__Instructions to follow__
Your task is to quote the records from their first line through the line containing "Task: Expand the Wi-Fi status menu", with nothing added or left out.

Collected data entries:
Start of Block
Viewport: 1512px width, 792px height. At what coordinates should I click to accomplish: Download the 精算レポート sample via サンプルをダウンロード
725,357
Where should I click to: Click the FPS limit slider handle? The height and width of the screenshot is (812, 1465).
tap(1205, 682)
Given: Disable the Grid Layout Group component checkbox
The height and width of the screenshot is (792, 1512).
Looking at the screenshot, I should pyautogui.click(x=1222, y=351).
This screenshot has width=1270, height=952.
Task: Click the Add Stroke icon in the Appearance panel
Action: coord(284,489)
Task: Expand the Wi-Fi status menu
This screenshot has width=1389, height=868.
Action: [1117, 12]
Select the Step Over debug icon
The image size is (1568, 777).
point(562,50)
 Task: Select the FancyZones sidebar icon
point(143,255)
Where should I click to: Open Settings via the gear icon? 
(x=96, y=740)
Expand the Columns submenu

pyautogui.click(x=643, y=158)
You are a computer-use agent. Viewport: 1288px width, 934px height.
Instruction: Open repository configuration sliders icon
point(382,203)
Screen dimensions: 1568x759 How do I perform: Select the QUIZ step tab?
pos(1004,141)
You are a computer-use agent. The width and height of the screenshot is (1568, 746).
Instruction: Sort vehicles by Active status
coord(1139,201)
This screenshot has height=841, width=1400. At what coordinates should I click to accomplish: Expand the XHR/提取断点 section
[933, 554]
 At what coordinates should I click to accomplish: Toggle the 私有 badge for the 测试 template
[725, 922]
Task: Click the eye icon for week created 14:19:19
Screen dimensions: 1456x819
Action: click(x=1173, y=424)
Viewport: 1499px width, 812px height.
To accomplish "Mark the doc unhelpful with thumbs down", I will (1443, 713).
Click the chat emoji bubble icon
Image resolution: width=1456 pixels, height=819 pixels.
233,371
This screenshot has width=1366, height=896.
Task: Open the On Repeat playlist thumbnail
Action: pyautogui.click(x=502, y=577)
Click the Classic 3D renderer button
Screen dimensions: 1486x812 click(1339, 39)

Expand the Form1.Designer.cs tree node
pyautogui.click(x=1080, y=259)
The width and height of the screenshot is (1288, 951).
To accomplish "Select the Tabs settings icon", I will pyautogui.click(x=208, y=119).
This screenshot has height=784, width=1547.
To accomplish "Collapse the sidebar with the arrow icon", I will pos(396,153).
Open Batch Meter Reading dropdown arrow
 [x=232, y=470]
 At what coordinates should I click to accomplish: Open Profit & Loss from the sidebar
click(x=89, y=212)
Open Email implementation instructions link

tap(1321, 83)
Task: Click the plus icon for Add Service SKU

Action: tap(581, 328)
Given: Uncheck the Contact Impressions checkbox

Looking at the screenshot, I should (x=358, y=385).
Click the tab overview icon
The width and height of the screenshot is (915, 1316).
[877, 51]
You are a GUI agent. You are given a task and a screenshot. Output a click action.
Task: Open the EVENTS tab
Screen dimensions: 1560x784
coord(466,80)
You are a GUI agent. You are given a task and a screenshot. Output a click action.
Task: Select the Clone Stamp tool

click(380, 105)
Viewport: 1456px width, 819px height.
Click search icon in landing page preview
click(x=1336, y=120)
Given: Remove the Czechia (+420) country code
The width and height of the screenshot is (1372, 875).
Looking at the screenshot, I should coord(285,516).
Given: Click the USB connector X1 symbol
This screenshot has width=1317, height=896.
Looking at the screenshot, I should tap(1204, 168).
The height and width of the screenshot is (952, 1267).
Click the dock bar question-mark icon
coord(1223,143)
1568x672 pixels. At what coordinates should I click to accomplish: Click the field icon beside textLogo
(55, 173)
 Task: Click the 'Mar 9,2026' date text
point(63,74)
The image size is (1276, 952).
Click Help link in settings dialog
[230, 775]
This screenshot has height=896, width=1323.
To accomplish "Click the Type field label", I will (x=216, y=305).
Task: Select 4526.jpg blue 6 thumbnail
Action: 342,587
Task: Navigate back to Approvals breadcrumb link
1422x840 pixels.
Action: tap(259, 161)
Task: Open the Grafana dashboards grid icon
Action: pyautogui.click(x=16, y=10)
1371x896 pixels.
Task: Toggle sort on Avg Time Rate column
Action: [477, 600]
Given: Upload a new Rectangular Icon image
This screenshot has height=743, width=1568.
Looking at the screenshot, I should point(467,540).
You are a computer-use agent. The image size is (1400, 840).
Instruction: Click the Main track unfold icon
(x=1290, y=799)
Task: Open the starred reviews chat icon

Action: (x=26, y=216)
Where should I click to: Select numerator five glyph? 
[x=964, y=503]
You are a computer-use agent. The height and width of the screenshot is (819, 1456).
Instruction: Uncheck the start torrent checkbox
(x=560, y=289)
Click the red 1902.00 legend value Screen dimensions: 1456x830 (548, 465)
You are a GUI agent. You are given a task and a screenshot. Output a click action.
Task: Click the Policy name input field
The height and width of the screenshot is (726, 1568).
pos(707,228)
End of Block
__Result for this exercise__
Viewport: 1512px width, 792px height. At what coordinates should I click to accomplish: Download the 精算レポート sample via サンプルをダウンロード
725,357
Where should I click to: Click the FPS limit slider handle? The height and width of the screenshot is (812, 1465).
tap(1205, 682)
Given: Disable the Grid Layout Group component checkbox
The height and width of the screenshot is (792, 1512).
Looking at the screenshot, I should pyautogui.click(x=1222, y=351).
This screenshot has width=1270, height=952.
Task: Click the Add Stroke icon in the Appearance panel
Action: coord(284,489)
Task: Expand the Wi-Fi status menu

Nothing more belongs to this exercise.